De cuanto hemos dicho, podemos decir, que la presencia de Dios es tan penetrante que “habita” lo más recóndito de nuestra intimidad. San Agustín lo experimentó y lo expresó magistralmente cuando dijo que la presencia de Dios era “más íntima que nuestra propia intimidad! Pero a continuación expresó también que esta inhabitación de Dios en lo más profundo de nosotros mismos no era un modo de poseer o expresar a Dios en nosotros. Su libertad es máxima. La experiencia del creyente, cuando tratamos de retener o apresar a Dios, se nos escurre y lo perdemos. De ahí que la experiencia creyente diga, como señalaba a continuación San Agustín, que Dios era “superior o más trascendente que todo lo que poseo”.

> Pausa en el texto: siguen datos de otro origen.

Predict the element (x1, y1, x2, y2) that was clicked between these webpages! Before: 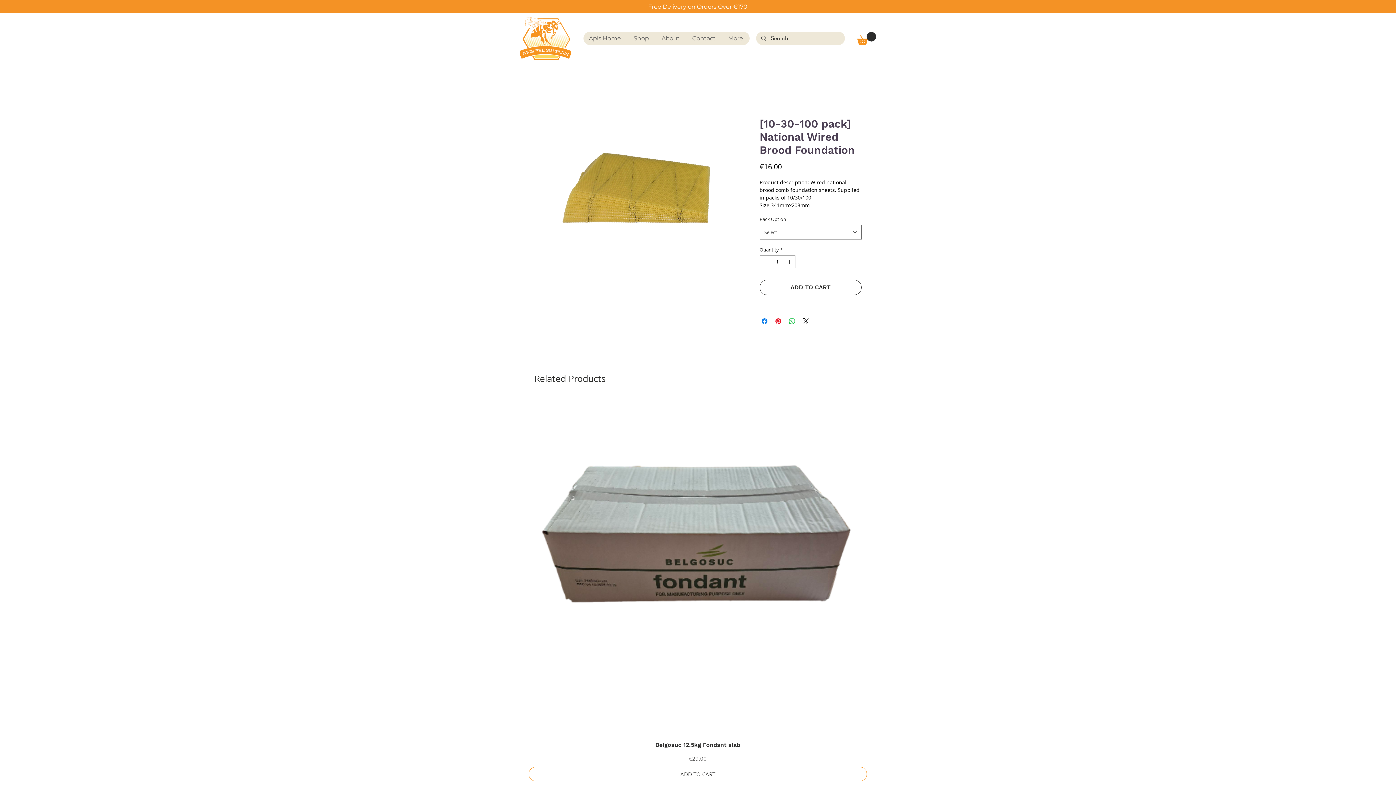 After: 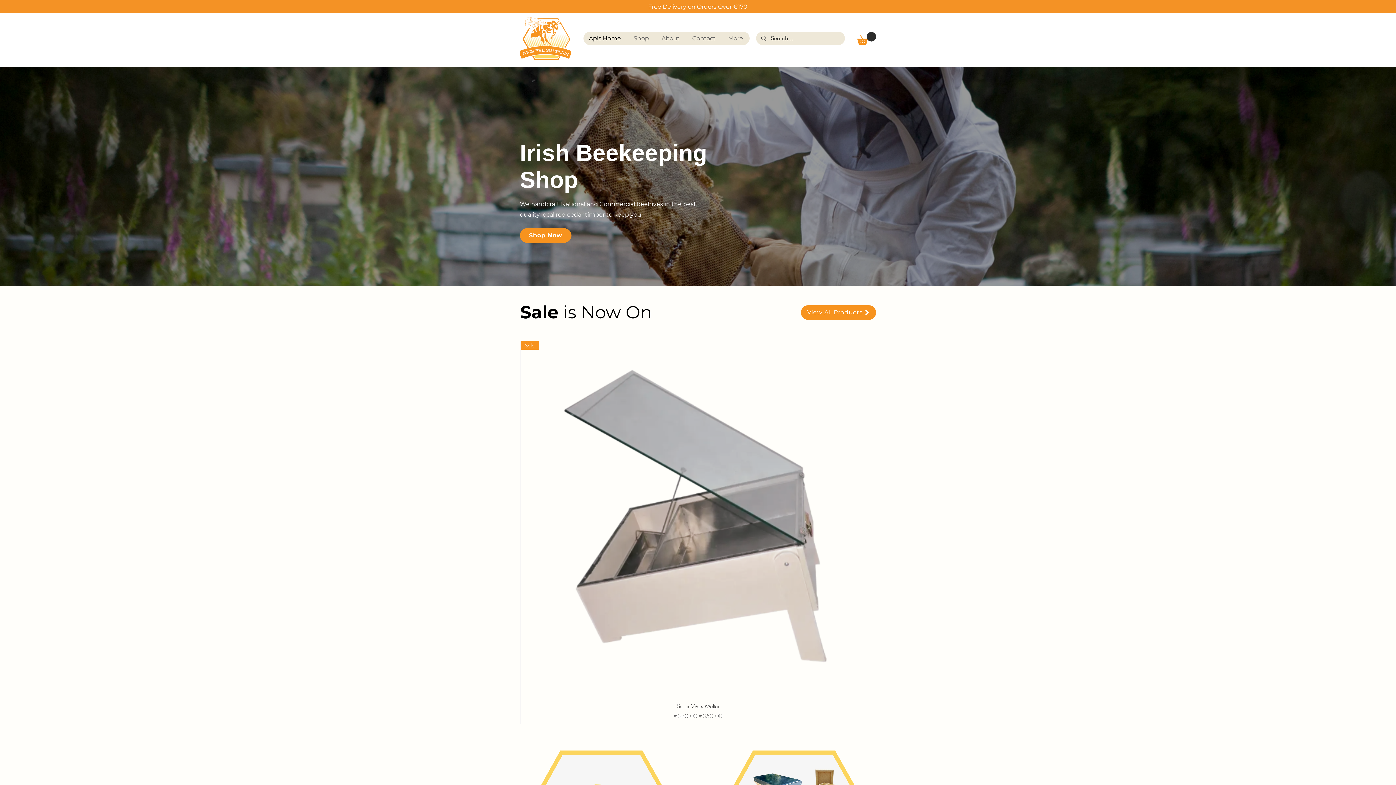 Action: label: Apis Home bbox: (583, 31, 628, 45)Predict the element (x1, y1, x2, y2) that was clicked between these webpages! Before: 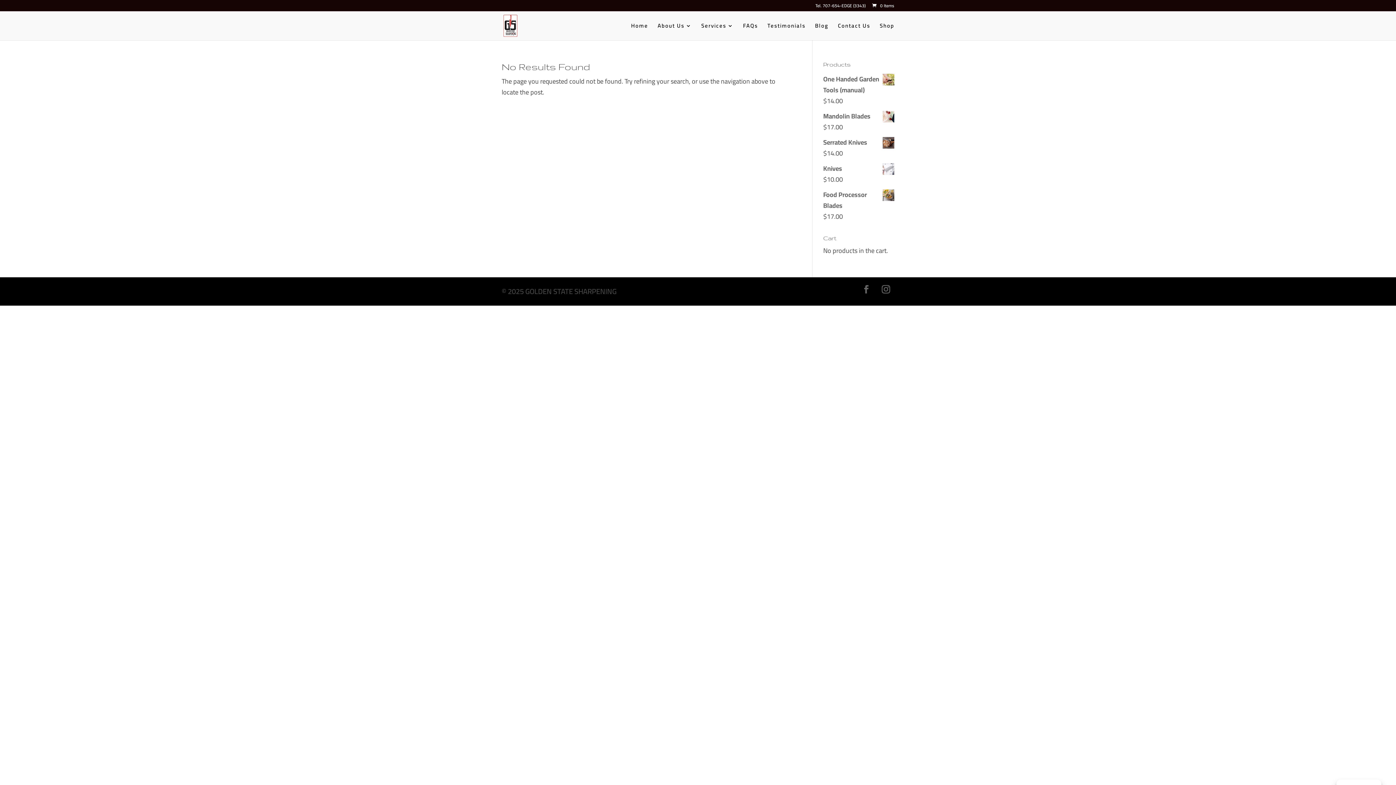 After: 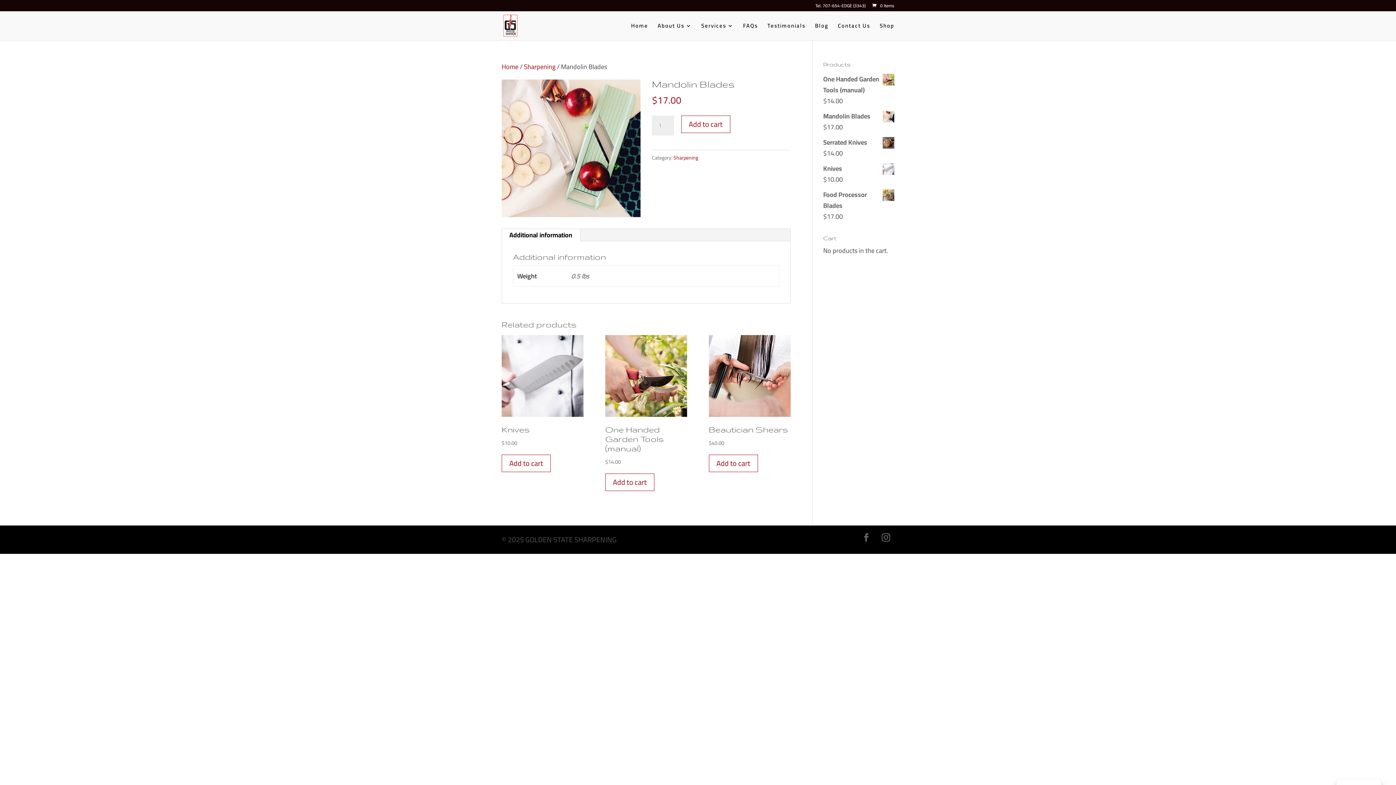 Action: label: Mandolin Blades bbox: (823, 110, 894, 121)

Deberíamos comenzar siendo sinceros ante cuanto vivo, y tratar de responder: ¿Qué es lo que ahora de verdad me importa en la vida? ¿Me importa Dios de verdad? ¿Estoy dispuesto a buscarle? ¿Qué deseos hay dentro de mí?:
 Quiero vivir con más luz y más verdad. - Quiero vivir con más profundidad, conectando con lo esencial. - Quiero vivir de manera más digna y responsable. - Quiero vivir con más alegría. - Quiero vivir desde dentro y no sólo desde fuera. - Quiero encontrar un camino acertado para vivir. - Quiero vivir de manera más intensa y constante. - Quiero llenar mi vida de amor. - Quiero…
“Espíritu libre, líbranos de todo lo que nos hace esclavos, llámanos a la libertad.”
Haznos libres de la mirada que juzga y condena, libres para reconocer cuando nos equivocamos,
libres para decir lo que sabemos y reconocer lo que no sabemos, libres para sentir y agradecer lo que recibimos de las demás, libres para curar a otros y otras de sus heridas y curar las nuestras, libres para escuchar con el corazón, para estar dispuestos a cambiar,
“Líbranos, Espíritu liberador de todo lo que nos esclaviza. Danos tu libertad”
Llámanos a liberarnos de los sistemas que excluyen, Llámanos a vivir libres de estructuras que oprimen, Llámanos a vivir libres de prácticas que nos esclavizan, Libéranos de los sentimientos de culpabilidad, del temor y de todo lo que nos impide seguir adelante, Ayúdanos a luchar contra todo lo que niega la libertad de cada ser humano
“Danos tu fuerza, Espíritu Bondadoso, para que usemos proféticamente nuestra libertad”
Para liberar a otras personas. para liberar a toda la humanidad y a la Creación, para liberar de la violencia, la intolerancia, para acercarnos a Dios y a los demás tal y como somos, pero con todo lo que somos, para tomar decisiones valientes y vivir la Justicia según el Espíritu.
 Para poder encontrarse con Dios es necesario descender al fondo de sí mismo, reflexionar, recogerse, no vivir dispersos, profundizar en los grandes interrogantes de la vida: “No quieras ir fuera de ti mismo, es en el hombre interior donde habita la verdad” (San Agustín).
. Mantener nuestra alma en paz supone una cierta sencillez: “No pretendo grandezas que superan mi capacidad.” Hacer silencio es reconocer que mis preocupaciones no pueden mucho. Hacer silencio es dejar a Dios lo que está fuera de mi alcance y de mis capacidades. Un momento de silencio, incluso muy breve, es como un descanso sabático, una santa parada, una tregua respecto a las preocupaciones.